Work to do ▸
Reproduce the records word for word, from the first line through the line that contains "Click the plus icon in Scope".
--- Source material ---
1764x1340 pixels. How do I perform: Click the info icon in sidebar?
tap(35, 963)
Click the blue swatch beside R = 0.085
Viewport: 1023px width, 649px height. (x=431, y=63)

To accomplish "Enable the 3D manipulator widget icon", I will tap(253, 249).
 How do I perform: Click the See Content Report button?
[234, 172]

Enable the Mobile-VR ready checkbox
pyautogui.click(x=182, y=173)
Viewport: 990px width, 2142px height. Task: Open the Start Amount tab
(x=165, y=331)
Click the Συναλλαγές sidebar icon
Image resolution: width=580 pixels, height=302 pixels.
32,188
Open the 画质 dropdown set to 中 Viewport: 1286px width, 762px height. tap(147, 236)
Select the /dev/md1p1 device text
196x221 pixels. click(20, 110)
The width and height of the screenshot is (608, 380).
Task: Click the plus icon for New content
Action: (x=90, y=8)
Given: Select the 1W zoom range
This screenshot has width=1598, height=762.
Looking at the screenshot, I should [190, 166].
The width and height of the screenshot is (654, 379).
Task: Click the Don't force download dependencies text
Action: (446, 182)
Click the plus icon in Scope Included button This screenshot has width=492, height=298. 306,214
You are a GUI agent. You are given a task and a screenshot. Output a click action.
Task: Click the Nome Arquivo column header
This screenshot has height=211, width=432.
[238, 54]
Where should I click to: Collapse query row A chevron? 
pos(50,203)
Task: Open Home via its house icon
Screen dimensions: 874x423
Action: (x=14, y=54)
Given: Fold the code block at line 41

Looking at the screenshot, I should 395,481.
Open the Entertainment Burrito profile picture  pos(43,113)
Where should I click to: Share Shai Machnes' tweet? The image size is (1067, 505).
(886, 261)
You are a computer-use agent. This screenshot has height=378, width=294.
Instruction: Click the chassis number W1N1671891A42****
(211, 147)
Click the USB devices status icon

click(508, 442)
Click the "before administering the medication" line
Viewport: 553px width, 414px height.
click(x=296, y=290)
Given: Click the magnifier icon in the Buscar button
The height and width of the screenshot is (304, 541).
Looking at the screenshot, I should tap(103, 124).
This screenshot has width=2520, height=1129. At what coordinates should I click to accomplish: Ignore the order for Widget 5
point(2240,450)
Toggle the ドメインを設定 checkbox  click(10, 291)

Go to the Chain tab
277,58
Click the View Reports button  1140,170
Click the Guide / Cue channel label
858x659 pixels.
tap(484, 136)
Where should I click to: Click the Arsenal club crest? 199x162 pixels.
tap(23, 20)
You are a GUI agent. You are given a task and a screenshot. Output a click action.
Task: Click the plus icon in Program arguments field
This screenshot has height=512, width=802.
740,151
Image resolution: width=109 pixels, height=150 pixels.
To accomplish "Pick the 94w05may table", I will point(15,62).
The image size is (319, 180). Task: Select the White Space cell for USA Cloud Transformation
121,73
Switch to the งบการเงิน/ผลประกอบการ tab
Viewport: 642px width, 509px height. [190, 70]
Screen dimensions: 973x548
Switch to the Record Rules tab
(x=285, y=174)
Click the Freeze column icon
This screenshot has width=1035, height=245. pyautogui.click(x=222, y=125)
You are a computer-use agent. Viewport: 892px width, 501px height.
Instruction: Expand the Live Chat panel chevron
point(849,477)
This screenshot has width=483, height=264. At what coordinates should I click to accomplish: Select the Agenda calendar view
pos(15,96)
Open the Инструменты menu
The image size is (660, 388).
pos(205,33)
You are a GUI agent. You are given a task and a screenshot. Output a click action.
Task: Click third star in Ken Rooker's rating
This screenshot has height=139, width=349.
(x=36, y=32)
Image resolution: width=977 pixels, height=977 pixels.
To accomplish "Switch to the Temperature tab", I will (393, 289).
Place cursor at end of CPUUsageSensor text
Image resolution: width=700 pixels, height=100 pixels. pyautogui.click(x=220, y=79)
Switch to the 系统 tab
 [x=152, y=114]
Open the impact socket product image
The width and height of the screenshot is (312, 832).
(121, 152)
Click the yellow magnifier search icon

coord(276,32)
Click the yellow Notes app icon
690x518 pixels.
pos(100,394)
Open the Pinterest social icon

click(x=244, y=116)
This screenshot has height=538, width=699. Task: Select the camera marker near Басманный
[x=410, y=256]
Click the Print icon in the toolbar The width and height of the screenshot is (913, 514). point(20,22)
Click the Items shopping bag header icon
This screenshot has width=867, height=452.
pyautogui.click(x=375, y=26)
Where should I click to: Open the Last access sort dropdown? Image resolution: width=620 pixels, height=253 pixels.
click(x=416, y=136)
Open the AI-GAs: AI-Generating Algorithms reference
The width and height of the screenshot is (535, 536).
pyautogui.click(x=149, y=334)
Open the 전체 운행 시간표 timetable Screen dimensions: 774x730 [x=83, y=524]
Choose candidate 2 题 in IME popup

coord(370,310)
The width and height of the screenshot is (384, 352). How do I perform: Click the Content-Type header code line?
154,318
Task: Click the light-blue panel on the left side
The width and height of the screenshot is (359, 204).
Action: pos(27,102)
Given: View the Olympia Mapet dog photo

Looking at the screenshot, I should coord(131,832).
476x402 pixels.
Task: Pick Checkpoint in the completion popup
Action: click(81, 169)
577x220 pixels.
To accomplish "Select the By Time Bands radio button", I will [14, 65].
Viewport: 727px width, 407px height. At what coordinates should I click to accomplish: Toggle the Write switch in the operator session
---
Finished answer ▸
1764x1340 pixels. How do I perform: Click the info icon in sidebar?
tap(35, 963)
Click the blue swatch beside R = 0.085
Viewport: 1023px width, 649px height. (x=431, y=63)

To accomplish "Enable the 3D manipulator widget icon", I will tap(253, 249).
 How do I perform: Click the See Content Report button?
[234, 172]

Enable the Mobile-VR ready checkbox
pyautogui.click(x=182, y=173)
Viewport: 990px width, 2142px height. Task: Open the Start Amount tab
(x=165, y=331)
Click the Συναλλαγές sidebar icon
Image resolution: width=580 pixels, height=302 pixels.
32,188
Open the 画质 dropdown set to 中 Viewport: 1286px width, 762px height. tap(147, 236)
Select the /dev/md1p1 device text
196x221 pixels. click(20, 110)
The width and height of the screenshot is (608, 380).
Task: Click the plus icon for New content
Action: (x=90, y=8)
Given: Select the 1W zoom range
This screenshot has width=1598, height=762.
Looking at the screenshot, I should [190, 166].
The width and height of the screenshot is (654, 379).
Task: Click the Don't force download dependencies text
Action: (446, 182)
Click the plus icon in Scope Included button This screenshot has width=492, height=298. 306,214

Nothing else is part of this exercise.